На острове проживало несколько испанцев, и поначалу они вели себя по отношению к чужакам миролюбиво и дружелюбно. Однако вскоре через узкий пролив перебрались и другие французы, а за ними еще и еще, и так продолжалось до тех пор, пока они в конце концов не заполонили всю Тортугу и не превратили ее в одну гигантскую коптильню говядины, добывавшейся на соседнем острове. Подобная экспансия вызвала немалое беспокойство среди испанцев, как перед этим и у их соотечественников на Эспаньоле.
Дело закончилось тем, что в один прекрасный день на остров на шести военных кораблях прибыли испанские солдаты. Они высадились на панцире Тортуги и разметали французов по лесам да твердыням скал, как штормовой ветер расшвыривает солому. Ночью испанцы напились до умопомрачения и до хрипоты прославляли свою победу, в то время как побитые французы угрюмо переправились на каноэ обратно на главный остров. Так Морская Черепаха вновь стала испанской.
Однако испанцы не удовольствовались столь незначительным триумфом, как очистка Тортуги от назойливых чужаков. Воодушевленные легкой победой, они двинулись на Эспаньолу, полные решимости избавиться от всех лягушатников подчистую. Какое-то время дела у них шли гладко, ибо французские охотники бродили по лесам поодиночке, в компании разве только своих полудиких собак, так что стоило двум-трем испанцам натолкнуться на такого отшельника, и он чрезвычайно редко — если только такое происходило вообще — выходил из леса вновь, и даже место его упокоения оставалось неизвестным.
Впрочем, в конечном итоге успех испанцев обернулся их же поражением, ибо буканьеры в целях самозащиты начали объединяться, и повсеместно возникали необычайные союзы парии с парией — столь тесные и близкие, что уподобить их можно, пожалуй, только союзу мужа и жены. Когда двое буканьеров вступали в подобное товарищество, составлялся договор, подписывавшийся обеими сторонами, их имущество объединялось, и в поисках счастья они вместе выбирались из леса. С этого времени они становились единым целым.
Вместе трудились днем, вместе спали ночью. То, что претерпевал один, претерпевал и другой. Добыча отныне делилась поровну. И только смерть могла их разлучить, причем в этом случае уцелевший наследовал все имущество своего товарища. Вот тогда-то охота испанцев на буканьеров приняла совсем иной оборот, ибо два буканьера — презирающие смерть, всегда бывшие настороже, да еще вдобавок меткие стрелки — стоили шестерых испанцев-островитян.
Вскоре, став более организованными и объединившись с целью самозащиты, французы перешли в наступление. Они вернулись на Тортугу, и теперь настал черед испанцев поспешно убираться с острова, а французов — похваляться победой.

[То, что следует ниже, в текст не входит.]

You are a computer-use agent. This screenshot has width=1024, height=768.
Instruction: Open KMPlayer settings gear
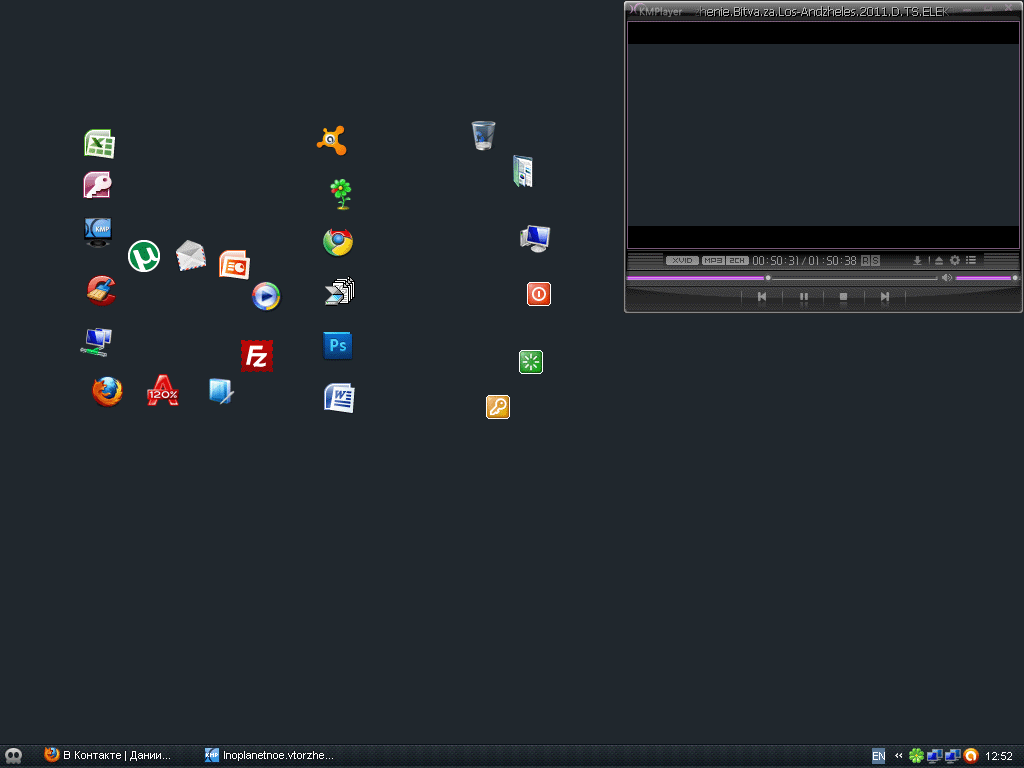[x=955, y=261]
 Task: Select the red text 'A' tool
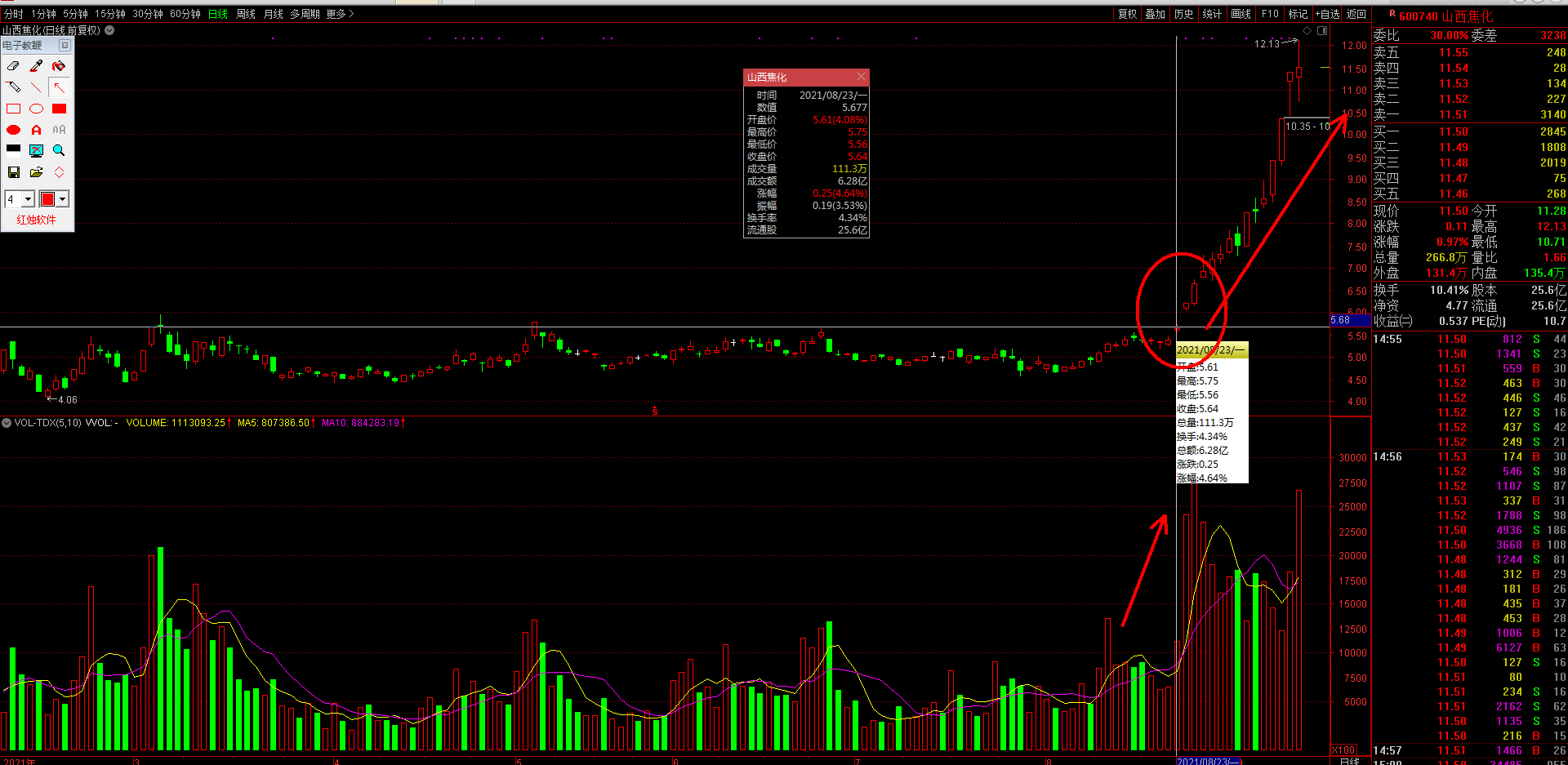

Захватив Тортугу, французы отправили послание на Сент-Кристофер, попросив прислать им собственного губернатора, и вскоре к ним прибыл некий мосье Ле Вассер. Морская Черепаха обросла укреплениями, и колонисты, состоявшие из мужчин сомнительной репутации и женщин, в репутации которых сомнений и вовсе не возникало, так и повалили на остров. Недаром существовало присловье, что для буканьеров дублон был что фасоль, так что сие место как нельзя лучше подходило для открытия публичных домов и кабаков, владельцы которых собирали тут золотую жатву. Так остров стал французским.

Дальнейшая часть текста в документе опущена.